Alvin dan Agam pulang bersama. Tapi Alvin tidak pulang ke Apartemen, Melainkan ke Mansion utama keluarga Abimana.
Setelah kepergian Alvin. Justine juga ikut pamit pulang. Karna pria itu masih harus mengantar baju seragam Aliya ke Apartemen Alvin.
2 Jam kemudian. Justine sudah tiba di Apartemen Alvin. Pria itu membawa seragam sekolah Aliya juga beberapa makanan ringan untuk Aliya, Sesuai dengan apa yang Alvin katakan.
Ting...tong...
Ada suara bel berbunyi. Aliya yang sejak tadi asyik menonton siaran televisi langsung bangkit dari duduknya dan berjalan ke arah pintu utama.

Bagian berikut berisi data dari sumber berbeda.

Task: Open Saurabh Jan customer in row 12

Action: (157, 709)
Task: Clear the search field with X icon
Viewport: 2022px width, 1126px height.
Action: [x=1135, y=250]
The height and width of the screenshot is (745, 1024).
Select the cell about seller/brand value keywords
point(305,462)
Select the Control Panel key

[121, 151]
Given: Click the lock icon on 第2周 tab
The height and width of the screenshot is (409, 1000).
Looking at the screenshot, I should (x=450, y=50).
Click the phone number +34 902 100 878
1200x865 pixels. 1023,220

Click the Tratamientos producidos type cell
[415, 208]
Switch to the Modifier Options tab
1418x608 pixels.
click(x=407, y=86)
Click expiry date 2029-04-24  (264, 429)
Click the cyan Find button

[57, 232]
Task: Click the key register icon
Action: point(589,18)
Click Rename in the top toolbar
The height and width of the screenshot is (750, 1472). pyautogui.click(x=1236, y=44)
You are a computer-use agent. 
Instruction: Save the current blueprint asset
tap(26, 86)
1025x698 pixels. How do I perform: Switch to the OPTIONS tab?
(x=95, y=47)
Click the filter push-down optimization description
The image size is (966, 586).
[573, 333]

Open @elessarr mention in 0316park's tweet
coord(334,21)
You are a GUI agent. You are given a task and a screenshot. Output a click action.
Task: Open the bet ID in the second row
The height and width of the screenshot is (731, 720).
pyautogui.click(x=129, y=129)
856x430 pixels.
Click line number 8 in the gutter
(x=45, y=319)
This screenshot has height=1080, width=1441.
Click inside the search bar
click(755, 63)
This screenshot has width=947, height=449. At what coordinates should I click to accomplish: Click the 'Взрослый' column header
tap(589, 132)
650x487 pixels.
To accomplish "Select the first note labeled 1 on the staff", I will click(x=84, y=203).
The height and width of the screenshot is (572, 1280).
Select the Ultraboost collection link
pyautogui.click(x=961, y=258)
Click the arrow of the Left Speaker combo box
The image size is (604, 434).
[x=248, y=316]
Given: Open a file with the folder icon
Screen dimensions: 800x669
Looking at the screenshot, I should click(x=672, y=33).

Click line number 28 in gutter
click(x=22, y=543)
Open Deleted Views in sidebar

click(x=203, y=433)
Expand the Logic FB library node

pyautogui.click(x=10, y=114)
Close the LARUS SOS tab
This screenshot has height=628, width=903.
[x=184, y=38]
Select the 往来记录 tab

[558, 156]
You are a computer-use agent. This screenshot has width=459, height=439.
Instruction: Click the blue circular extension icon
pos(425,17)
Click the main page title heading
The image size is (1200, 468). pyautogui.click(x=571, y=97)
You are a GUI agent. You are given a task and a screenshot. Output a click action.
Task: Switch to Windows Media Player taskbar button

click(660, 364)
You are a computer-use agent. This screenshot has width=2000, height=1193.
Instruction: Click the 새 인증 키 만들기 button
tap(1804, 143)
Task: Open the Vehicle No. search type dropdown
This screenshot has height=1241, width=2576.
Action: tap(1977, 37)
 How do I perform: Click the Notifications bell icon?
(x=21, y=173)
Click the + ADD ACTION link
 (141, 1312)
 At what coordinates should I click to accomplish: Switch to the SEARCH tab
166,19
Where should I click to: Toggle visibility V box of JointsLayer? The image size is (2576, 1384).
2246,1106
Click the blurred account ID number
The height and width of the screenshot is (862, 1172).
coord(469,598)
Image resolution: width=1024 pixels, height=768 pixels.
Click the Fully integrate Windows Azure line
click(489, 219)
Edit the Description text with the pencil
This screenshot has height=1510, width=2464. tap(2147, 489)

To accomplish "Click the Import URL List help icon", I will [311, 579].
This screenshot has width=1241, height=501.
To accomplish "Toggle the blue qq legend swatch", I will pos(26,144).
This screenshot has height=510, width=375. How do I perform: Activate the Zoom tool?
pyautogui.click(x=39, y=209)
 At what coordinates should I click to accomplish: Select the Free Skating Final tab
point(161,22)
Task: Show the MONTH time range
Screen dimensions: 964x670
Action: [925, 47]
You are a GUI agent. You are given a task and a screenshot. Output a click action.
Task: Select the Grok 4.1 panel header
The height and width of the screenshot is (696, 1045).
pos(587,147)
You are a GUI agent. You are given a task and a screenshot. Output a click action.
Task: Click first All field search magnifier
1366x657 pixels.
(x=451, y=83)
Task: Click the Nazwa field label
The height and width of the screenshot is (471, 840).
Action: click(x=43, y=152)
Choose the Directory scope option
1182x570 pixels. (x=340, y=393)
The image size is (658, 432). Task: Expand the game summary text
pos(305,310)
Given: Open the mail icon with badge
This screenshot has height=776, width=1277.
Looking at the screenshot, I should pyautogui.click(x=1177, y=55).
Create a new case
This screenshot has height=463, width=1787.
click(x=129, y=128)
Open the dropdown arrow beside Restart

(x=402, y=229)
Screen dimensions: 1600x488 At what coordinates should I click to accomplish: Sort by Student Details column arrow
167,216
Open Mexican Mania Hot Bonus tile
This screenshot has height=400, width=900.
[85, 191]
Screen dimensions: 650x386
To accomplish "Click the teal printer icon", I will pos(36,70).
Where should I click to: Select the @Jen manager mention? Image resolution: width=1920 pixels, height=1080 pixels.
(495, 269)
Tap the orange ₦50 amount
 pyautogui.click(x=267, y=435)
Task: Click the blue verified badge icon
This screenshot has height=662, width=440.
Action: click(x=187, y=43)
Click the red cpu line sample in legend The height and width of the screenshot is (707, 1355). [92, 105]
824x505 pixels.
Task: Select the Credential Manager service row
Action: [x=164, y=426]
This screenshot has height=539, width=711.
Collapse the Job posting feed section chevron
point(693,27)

Setelah pintu terbuka lebar. Aliya langsung melihat sosok Justine. Pria tampan yang memiliki kulit putih serta hidung mancung.
"Bang Justine, Ayo silahkan masuk" Ucap Aliya pelan
Justine memberikan barang bawaannya pada Aliya. Dan langsung pamit untuk pulang. Namun, Sebelum itu Justine memberitahukan pada Aliya jika dia akan diantar jemput oleh justin saat sekolah.
"Ini seragam sekolah kamu ya Al. Sama ada beberapa makanan ringan juga makan malam buat kamu. Ini semua Alvin yang minta, Malam ini dia tidak bisa menemani kamu disini Al" Terang Justine pada Aliya
Mendengar itu membuat Aliya mengangkat kedua sudut bibirnya. Setidaknya malam ini dia terbebas dari wajah Alvin yang baginya begitu menyebalkan.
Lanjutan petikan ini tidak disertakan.